O Sr. Monti, primeiro ministro italiano, sucedeu ao inefável Berlusconi e beneficia disto; parecia que ninguém depois daquele palhaço podia ser pior. Mas pode, num aspeto, o da sua inserção no sistema democrático que, mesmo com muitas entorses, Berlusconi tinha de aceitar.
O Sr. Monti foi uma imposição dos poderes centrais europeus, à margem das normas democráticas, como o seu então homólogo grego. Esperava-se que fosse um serventuário do poder consensual que domina a Europa, na lógica dos velhos protetorados.
O Sr.

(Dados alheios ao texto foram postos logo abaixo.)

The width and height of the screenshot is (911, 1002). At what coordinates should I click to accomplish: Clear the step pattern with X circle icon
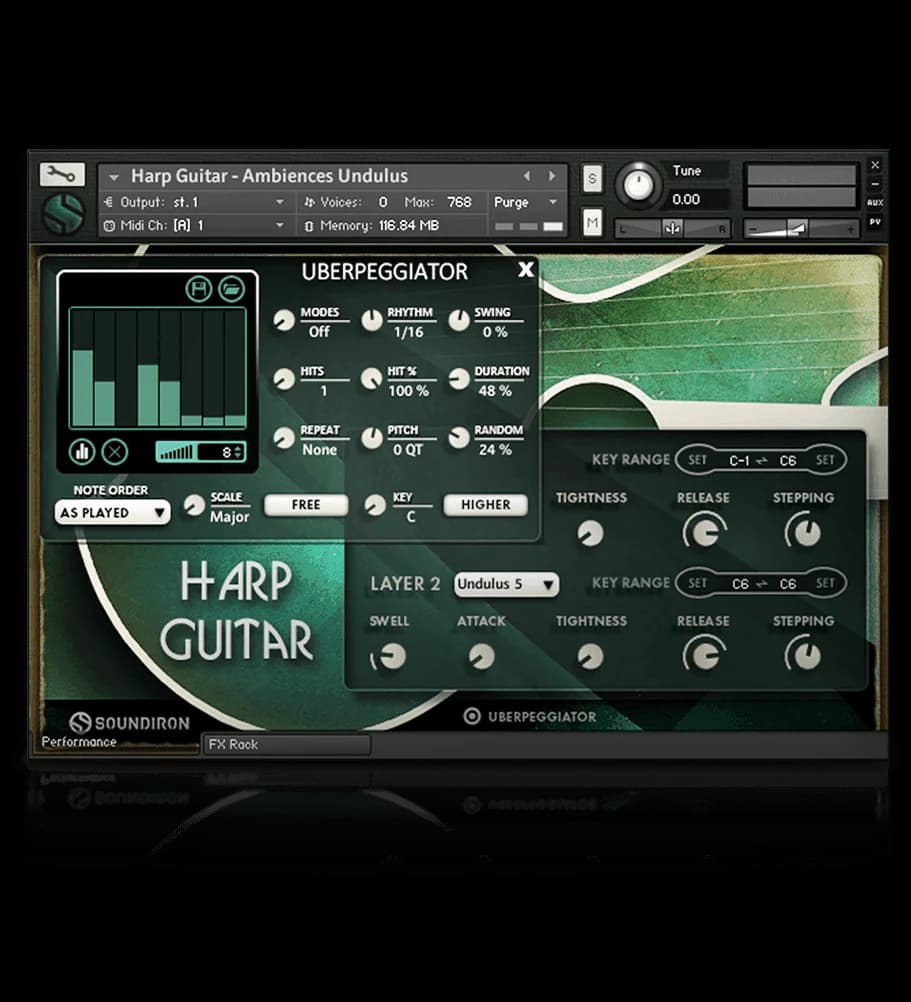pyautogui.click(x=115, y=451)
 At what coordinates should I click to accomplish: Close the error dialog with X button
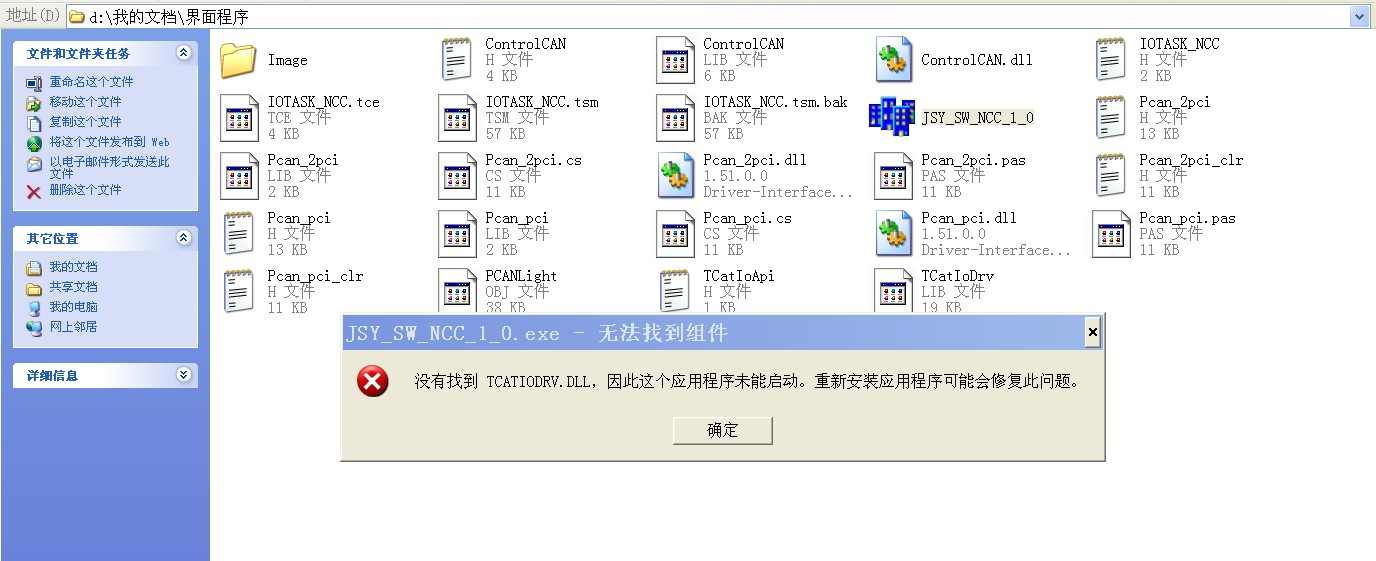[x=1092, y=333]
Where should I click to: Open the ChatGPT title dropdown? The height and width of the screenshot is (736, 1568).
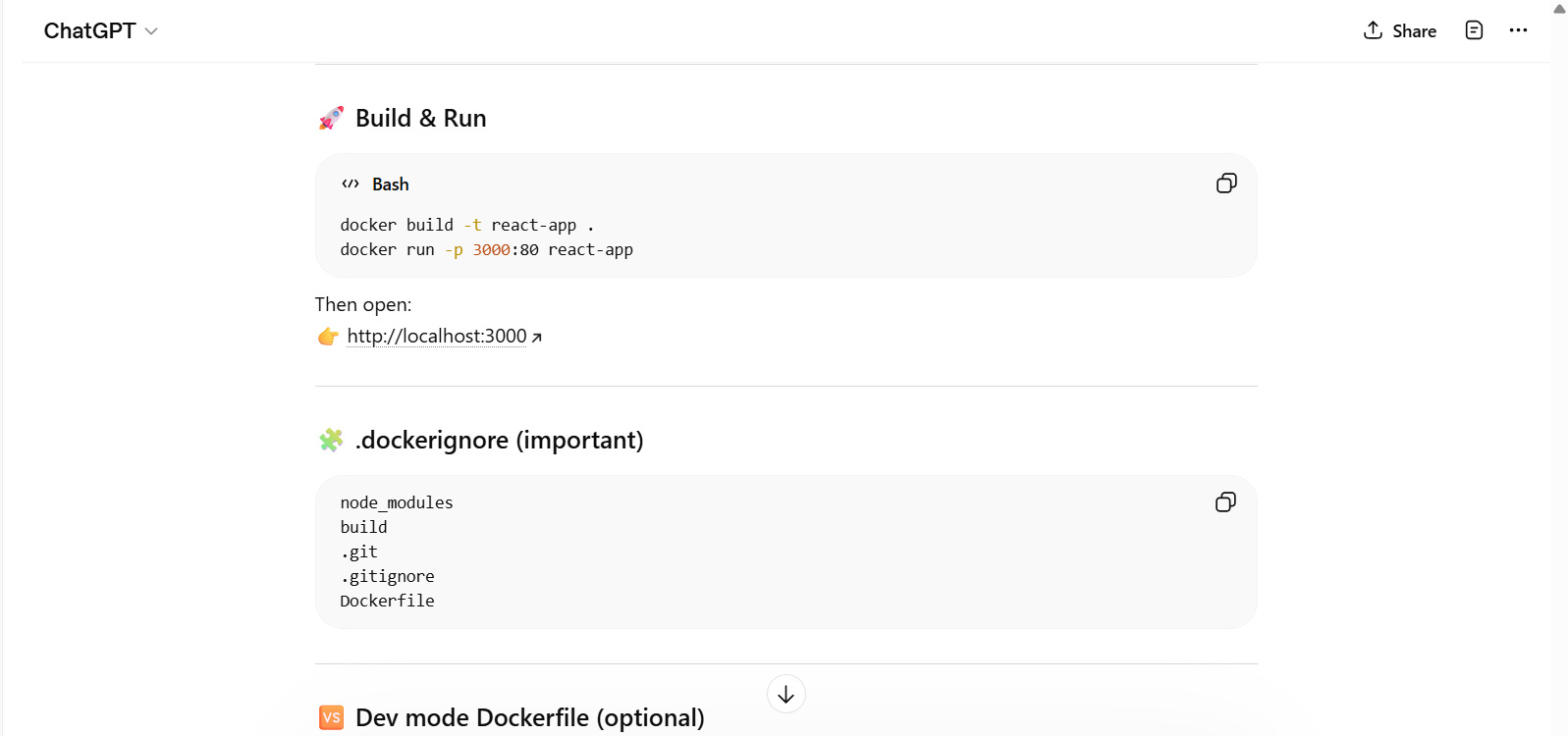[x=90, y=31]
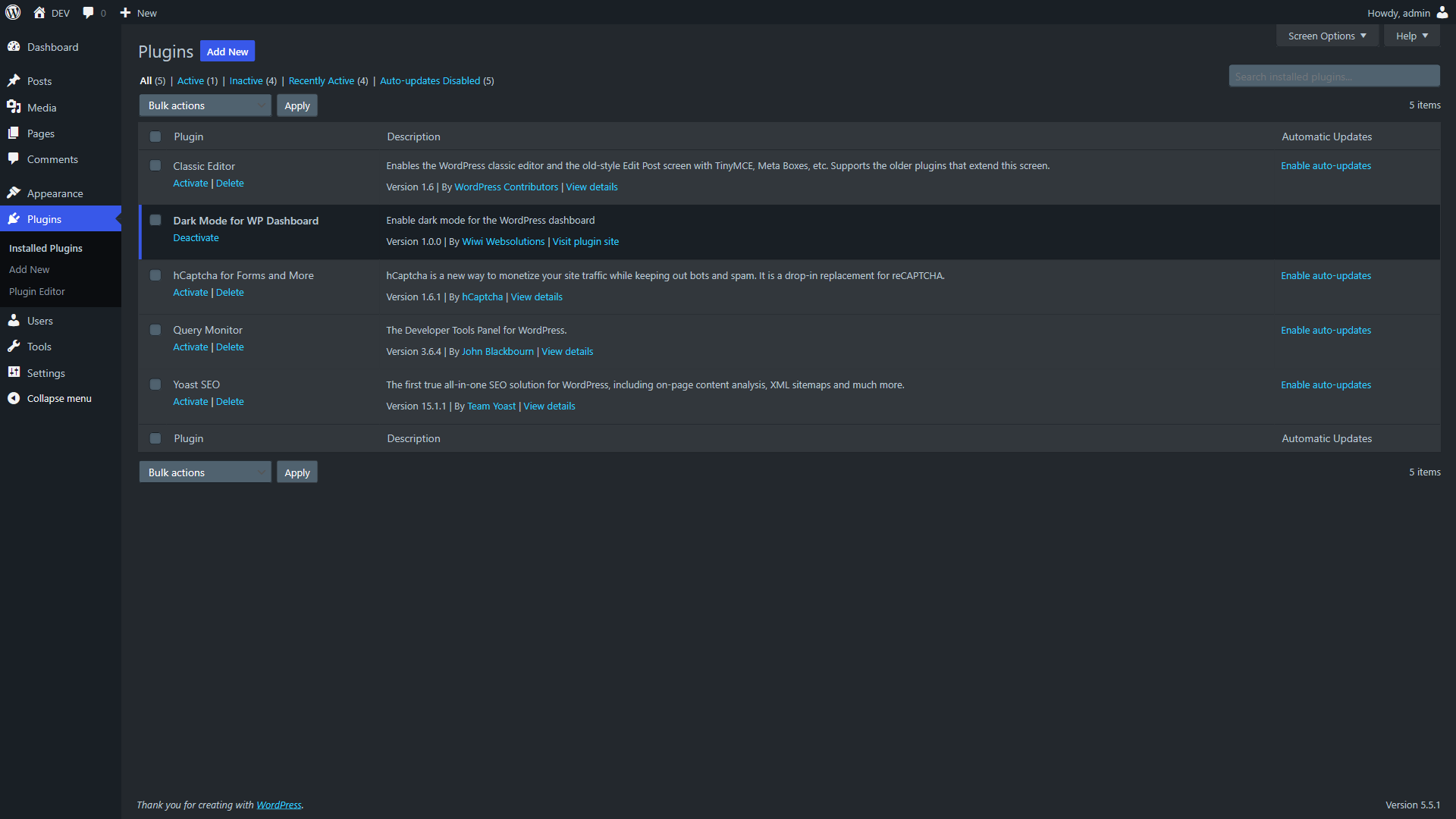Screen dimensions: 1456x819
Task: Expand the Screen Options panel
Action: click(x=1327, y=36)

Monti deu provas dadas na sua carreira de aplicado funcionário do sistema, um dos muitos economistas brilhantemente formatados que começam por beber a escola de Chicago, passam pelos grandes bancos, a terminar como alto quadro do Goldman Sachs e vão até comissários europeus.
Se a UE fosse uma construção política democrática, esperar-se-ia o primeiro exemplo de respeito pela democracia e seus valores por parte dos comissários. O Sr. Monti não é um bom exemplo, comporta-se e fala como um tecnocrata, com uma cultura política enviesada pelos dogmas do neoliberalismo.
Ontem, o Sr. Monti disse que "as tensões acumuladas nos últimos anos na zona euro acarretam riscos de uma dissolução psicológica da Europa" - concordo - e que “é exactamente essa desconfiança [exigência de resgate e medidas de controlo para ajuda na dívida] que nos impediu de encontrar uma solução clara para esta crise. Temos de a superar e voltar a confiar uns nos outros.” Concordo.
Mas disse também uma coisa espantosa: "Se os governos se deixarem vincular e condicionar pelos Parlamentos, sem guardar espaço de negociação, então será mais provável a Europa desmoronar-se do que haver maior integração". Como é possível que um chefe de governo de um país democrático diminua de forma tão ostensiva a base representativa da democracia? Não parece um apelo à ditadura, mesmo que numa versão suave, inicial e provisória, de governo de “iluminados”? Ou a suspensão da democracia de que falava Manuela Ferreira Leite? Os tempos estão perigosos!
Claro que se percebeu logo que estava a apontar para a Alemanha, mas acabou por lhe oferecer uma boa oportunidade de brilhar. Hoje, vem o ministro dos Negócios Estrangeiros alemão dizer candidamente que “o controlo parlamentar das políticas europeias está para além de todas as discussões, precisamos de reforçar a legitimação democrática, e não de a enfraquecer”, (…) “As decisões dos Governos devem ter uma legitimidade democrática. A chanceler tem consciência de que na Alemanha os textos legislativos devem ser apoiados pelo Parlamento e que este deve participar na sua elaboração”. Por uma vez, concordo com o governo alemão.